Another factor that highly increases both the response speed and also the training speed of neural networks, based on neuromorphic hardware is the high parallelism of the calculations. One sure thing that is known about our brain is that it is highly parallelized, millions of calculations happening at the same time, each second of our life. This is what neuromorphic chips can achieve.
All of those advantages come with a cherry on top: much lower energy consumption for training and deploying neural network algorithms.
Edge computing
As you may know, autonomous cars are based, mainly, on neural networks and 4/5 G technology. For a car to drive autonomously it has to be connected to a data center that analyses the data it receives from the car (usually it passes it to one or multiple convolutional neural networks) and then returns it to the car using 4/5 G technology.
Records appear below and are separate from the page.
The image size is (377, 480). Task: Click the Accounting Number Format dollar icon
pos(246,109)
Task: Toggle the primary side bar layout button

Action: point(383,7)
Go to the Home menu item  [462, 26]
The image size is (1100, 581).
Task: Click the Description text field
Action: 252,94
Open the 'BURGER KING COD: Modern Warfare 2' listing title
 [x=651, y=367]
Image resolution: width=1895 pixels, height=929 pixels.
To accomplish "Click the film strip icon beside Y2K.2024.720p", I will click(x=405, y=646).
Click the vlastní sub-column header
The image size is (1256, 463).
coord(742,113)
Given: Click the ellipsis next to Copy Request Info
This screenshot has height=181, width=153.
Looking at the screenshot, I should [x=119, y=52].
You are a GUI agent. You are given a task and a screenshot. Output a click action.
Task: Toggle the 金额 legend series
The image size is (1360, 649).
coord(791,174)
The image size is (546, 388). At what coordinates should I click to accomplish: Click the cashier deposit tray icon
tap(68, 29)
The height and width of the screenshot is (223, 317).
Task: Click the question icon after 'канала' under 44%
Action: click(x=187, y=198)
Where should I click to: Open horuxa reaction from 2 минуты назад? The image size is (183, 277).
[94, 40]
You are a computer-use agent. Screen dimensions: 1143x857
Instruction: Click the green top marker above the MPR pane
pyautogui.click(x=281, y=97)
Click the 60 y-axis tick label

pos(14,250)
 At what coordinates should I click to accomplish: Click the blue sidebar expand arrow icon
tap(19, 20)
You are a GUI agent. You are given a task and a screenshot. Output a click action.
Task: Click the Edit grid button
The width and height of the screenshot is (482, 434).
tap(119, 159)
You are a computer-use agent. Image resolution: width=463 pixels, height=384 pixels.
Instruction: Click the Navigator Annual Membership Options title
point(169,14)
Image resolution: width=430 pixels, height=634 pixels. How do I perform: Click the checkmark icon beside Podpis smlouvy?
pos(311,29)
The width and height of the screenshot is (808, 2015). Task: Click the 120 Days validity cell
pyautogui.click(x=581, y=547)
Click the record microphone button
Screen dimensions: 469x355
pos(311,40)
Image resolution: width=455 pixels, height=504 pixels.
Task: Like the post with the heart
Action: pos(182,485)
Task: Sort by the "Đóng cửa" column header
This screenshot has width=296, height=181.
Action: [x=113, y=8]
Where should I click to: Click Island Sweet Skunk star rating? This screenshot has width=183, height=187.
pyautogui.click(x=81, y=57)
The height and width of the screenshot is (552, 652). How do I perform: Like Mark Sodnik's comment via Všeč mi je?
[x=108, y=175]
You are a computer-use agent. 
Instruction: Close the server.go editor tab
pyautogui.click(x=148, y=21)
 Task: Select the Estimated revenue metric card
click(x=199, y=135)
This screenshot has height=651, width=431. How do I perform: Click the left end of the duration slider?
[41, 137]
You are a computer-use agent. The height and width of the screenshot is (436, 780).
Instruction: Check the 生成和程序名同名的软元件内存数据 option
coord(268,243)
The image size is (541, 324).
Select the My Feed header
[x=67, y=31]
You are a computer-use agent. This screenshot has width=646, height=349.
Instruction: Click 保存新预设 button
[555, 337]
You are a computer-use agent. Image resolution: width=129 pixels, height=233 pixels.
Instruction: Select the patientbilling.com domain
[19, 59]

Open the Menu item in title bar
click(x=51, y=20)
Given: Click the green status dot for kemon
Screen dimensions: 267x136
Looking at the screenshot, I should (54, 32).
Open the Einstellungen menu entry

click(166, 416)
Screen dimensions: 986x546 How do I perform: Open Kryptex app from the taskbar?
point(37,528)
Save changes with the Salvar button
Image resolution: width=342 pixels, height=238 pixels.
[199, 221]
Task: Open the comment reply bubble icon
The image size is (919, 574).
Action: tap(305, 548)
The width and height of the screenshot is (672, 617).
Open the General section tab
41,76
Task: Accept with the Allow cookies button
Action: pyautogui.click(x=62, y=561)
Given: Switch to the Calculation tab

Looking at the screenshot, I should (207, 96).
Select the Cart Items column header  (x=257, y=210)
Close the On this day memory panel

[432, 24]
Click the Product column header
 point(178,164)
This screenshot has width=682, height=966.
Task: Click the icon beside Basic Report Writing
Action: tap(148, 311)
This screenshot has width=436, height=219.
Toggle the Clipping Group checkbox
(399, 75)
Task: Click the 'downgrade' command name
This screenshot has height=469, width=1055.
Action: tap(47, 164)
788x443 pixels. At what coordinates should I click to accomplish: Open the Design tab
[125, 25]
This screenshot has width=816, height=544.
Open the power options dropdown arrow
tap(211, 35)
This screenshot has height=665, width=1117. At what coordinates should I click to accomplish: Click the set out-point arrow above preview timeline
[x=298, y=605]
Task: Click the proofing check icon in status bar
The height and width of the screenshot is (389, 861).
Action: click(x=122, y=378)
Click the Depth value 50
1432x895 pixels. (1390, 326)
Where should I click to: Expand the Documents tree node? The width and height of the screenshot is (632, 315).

This produces latency, which can cost lives.
The advantage of the neuromorphic computing comes from the previously mentioned strong points of the technology; all processing can be done locally, inside the “brain” of the car (neuromorphic chip). This will reduce latency, reduce energy costs and increase the car’s autonomy, while also improving a sensitive part of the car (as most data is processed locally) — cybersecurity.
It will also open many new capabilities for another growing industry: that of the Internet of Things. These devices are known to be very sensitive when it comes to energy consumption, as they have limited supplies of battery life. Small and very efficient neuromorphic chips could be used to give more utility to each device at low costs.
The Deep Learning industry needs a new type of hardware, neuromorphic hardware to be truly efficient. Neuromorphic chips show great promise to be the best fit for it and some companies are working towards developing this technology and the future of hardware artificial intelligence. Hopefully the industrial research in this area will increase and we will soon have hardware dedicated for neural networks. This would truly enable A.I. developers to change the world.